── EXTRAIT DU DOCUMENT ──

La machine vous embarque, vous écrase ou vous porte, mais jamais ne caresse. Moteur à explosions composé de pistons, de cordes bandées et de frappes unanimes, Europa Berlin est la deuxième station du périple ferroviaire entrepris par l'Orchestre National de Jazz dirigé par Olivier Benoit. La première n'avait pas plus l'air du Paris éternel où je suis né que celle-ci ne réfléchit la résurrection berlinoise. L'ensemble fait si mâle que j'ai l'impression d'être sur le terrain d'entraînement d'une armée d'enragés prêts à en découdre avec le monde entier. Est-ce un clin d'œil carré au Globe Unity éclaté d'Alexander von Schlippenbach ? Car Berlin n'est pas Vienne. Olivier Benoit choisit d'en faire une marche plutôt qu'une valse ! La ville a pourtant tenté d'effacer le souvenir du Reich en constituant une mosaïque d'initiatives libertaires qui redonne des couleurs à la capitale. Si vous aimez l'avancée kolossal des tanks qui gravissent les collines et dégringolent les pentes vous serez ravis, mais si vous préférez le Sehnsucht, intraduisible vague-à-l'âme chanté par Goethe et Schubert évoquant la délicatesse de la poésie allemande que la seconde guerre mondiale a balayé en détruisant toutes ses marges, alors vous verrez probablement les filles baisser le son de votre ampli en vous demandant si vraiment vous aimez cela.

───
── EXTRAITS DE DONNÉES ──

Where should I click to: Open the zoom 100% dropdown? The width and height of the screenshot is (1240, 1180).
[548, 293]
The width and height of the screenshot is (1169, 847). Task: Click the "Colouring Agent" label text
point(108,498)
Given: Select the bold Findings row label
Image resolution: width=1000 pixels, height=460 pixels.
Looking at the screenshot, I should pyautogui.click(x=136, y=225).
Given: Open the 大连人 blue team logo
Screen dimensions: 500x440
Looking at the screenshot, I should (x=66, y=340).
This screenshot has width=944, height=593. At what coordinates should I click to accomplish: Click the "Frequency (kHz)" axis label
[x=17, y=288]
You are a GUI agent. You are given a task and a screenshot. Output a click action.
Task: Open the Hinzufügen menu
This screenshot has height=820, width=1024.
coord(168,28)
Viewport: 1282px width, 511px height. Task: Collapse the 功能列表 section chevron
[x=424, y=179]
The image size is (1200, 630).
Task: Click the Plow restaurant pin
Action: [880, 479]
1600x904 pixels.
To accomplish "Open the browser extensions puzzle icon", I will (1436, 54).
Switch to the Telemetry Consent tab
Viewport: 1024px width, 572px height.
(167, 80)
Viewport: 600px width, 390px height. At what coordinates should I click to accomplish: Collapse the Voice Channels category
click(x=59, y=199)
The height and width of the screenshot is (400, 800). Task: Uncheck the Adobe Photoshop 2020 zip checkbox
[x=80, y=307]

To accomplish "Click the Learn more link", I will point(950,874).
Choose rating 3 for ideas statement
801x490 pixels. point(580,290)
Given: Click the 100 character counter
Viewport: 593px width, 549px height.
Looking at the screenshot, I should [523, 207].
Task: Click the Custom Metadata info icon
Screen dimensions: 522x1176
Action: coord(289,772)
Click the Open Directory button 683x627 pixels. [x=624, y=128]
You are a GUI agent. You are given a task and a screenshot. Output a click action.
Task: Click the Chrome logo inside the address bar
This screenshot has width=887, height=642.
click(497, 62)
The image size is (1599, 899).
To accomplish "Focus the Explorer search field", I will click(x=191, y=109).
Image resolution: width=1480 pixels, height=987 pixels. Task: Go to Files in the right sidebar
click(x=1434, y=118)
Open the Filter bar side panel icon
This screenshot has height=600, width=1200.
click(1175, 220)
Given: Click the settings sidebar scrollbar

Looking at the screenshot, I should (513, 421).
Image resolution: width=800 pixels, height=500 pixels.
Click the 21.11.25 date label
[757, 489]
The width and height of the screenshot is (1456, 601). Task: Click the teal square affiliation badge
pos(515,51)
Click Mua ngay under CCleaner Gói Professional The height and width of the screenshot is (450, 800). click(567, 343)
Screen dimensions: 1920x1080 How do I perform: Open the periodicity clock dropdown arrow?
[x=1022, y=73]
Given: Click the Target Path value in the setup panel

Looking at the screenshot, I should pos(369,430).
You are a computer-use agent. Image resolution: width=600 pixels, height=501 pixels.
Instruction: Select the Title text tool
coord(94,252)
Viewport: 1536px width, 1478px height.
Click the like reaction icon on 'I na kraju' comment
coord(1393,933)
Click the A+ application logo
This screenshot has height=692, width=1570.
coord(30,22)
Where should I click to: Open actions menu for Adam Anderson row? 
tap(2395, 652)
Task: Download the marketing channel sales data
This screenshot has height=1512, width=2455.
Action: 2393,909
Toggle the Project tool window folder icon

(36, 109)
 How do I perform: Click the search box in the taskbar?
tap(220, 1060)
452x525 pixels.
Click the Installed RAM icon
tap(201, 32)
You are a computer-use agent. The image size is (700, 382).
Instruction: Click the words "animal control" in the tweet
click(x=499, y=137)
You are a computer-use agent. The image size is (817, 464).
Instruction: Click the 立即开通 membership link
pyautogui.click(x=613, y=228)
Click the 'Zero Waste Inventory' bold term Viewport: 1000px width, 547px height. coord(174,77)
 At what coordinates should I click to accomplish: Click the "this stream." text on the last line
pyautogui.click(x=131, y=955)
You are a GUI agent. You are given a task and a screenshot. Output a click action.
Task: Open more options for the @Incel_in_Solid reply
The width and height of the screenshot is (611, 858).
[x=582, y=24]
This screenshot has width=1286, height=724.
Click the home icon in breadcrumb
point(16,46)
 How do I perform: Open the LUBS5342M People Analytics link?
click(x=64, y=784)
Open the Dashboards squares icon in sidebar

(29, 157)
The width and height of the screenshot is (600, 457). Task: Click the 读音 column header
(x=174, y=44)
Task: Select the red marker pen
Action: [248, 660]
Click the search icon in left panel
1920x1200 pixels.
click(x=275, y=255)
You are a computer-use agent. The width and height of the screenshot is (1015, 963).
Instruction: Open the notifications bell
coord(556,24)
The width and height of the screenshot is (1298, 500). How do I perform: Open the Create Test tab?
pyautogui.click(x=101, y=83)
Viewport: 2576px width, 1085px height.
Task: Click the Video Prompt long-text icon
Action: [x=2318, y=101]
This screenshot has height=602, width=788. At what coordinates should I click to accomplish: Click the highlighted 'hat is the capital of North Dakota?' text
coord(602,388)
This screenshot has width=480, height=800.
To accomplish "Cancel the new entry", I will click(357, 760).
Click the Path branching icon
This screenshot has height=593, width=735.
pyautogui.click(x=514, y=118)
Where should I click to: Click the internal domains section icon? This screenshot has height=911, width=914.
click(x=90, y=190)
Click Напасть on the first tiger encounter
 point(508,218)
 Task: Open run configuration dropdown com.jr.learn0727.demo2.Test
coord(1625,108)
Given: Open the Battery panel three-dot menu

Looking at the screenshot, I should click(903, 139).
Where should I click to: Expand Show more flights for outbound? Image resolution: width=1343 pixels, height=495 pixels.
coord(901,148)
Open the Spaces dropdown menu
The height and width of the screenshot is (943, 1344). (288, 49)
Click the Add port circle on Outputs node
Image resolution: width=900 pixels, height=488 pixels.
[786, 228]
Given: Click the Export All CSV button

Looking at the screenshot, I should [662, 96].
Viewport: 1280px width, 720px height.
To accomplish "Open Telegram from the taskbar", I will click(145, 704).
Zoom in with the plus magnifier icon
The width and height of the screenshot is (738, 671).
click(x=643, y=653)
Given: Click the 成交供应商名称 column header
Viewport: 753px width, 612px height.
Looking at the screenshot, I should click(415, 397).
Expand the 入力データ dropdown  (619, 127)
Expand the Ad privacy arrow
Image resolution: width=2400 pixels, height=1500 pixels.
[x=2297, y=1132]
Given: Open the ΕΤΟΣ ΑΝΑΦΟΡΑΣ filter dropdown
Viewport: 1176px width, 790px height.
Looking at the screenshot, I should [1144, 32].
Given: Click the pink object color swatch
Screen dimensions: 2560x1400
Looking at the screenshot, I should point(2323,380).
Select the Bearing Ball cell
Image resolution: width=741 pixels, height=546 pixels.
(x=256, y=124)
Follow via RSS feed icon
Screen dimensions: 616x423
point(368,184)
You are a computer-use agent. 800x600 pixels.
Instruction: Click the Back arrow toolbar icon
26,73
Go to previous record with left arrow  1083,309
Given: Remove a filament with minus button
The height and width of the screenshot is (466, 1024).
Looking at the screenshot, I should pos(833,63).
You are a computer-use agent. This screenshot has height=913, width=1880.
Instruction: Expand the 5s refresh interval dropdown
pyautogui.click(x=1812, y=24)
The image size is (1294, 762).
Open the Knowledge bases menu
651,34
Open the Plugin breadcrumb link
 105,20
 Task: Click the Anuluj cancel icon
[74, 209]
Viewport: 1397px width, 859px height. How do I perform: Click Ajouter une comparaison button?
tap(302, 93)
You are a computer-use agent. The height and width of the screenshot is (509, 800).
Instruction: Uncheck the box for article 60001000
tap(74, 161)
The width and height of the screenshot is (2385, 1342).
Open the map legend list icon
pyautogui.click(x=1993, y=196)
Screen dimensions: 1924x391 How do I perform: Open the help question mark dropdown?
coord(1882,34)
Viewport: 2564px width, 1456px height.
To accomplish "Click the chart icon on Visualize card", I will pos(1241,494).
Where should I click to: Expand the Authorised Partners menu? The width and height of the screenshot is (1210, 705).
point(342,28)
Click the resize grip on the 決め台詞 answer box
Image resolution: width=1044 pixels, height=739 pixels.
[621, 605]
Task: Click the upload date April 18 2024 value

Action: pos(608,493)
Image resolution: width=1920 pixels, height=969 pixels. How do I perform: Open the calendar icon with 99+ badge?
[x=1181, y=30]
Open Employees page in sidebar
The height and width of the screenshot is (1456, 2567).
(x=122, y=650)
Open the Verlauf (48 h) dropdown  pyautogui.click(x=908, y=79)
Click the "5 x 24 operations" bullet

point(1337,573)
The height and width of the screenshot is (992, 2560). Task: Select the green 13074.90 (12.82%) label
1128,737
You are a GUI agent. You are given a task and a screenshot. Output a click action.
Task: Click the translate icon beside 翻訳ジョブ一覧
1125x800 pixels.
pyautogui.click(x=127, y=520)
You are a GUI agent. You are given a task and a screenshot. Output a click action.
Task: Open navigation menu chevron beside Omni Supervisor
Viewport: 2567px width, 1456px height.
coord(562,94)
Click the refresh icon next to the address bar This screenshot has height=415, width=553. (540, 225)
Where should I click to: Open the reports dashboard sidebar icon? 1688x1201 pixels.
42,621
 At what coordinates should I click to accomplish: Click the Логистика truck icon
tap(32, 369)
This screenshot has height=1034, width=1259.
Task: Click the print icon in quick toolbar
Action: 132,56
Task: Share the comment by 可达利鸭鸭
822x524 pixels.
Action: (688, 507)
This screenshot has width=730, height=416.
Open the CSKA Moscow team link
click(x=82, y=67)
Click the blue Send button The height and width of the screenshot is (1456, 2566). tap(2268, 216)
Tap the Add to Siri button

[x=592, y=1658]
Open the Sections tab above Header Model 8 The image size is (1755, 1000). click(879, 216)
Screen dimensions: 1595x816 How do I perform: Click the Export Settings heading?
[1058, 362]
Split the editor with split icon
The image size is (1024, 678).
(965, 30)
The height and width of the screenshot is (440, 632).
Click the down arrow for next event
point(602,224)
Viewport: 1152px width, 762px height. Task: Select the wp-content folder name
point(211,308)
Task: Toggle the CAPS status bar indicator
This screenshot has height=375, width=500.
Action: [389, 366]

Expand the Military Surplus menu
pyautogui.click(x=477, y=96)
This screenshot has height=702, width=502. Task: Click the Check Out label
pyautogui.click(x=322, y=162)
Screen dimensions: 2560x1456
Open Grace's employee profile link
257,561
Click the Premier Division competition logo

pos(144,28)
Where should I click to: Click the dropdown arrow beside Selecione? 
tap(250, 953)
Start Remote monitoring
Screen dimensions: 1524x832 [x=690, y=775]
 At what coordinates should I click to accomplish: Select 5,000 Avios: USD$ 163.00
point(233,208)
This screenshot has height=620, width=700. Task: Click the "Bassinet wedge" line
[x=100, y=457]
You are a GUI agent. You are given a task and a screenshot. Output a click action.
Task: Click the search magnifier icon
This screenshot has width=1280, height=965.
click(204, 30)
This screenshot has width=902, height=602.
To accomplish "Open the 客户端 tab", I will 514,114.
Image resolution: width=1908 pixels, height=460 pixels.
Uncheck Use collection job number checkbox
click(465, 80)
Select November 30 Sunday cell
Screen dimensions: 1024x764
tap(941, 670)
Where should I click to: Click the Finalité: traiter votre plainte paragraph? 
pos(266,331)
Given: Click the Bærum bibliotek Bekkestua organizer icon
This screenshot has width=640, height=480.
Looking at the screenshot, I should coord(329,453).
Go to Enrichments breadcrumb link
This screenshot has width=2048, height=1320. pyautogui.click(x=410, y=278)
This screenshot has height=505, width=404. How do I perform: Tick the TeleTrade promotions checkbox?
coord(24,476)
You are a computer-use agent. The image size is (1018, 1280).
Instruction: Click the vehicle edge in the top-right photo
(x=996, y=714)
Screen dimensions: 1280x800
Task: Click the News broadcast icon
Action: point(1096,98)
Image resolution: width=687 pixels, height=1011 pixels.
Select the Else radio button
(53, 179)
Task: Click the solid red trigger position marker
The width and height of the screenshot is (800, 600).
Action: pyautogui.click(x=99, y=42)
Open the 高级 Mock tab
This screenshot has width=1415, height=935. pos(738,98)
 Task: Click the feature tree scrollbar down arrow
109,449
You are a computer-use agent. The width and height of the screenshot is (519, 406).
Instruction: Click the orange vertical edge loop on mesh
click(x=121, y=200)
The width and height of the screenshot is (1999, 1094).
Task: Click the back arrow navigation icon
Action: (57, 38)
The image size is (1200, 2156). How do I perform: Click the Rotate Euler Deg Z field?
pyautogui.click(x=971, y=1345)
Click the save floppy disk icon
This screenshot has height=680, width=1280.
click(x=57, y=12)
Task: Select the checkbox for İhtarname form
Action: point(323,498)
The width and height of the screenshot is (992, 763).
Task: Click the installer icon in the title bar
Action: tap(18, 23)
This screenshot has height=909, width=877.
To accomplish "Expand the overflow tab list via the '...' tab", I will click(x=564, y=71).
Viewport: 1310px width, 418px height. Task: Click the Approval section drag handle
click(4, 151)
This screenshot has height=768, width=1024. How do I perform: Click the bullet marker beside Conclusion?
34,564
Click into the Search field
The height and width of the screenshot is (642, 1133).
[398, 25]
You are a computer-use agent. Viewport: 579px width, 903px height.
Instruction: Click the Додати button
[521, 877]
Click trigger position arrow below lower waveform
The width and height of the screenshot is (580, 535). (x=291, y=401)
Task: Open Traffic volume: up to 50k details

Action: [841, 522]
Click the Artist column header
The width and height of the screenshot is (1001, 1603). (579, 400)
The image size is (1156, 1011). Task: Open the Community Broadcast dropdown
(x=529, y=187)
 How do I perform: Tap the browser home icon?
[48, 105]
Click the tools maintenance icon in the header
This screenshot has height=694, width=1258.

───

EXERCICE - D'après le texte sur Europa Berlin, quelle station du périple ferroviaire de l'Orchestre National de Jazz cet album représente-t-il ?

CORRIGÉ - La deuxième station.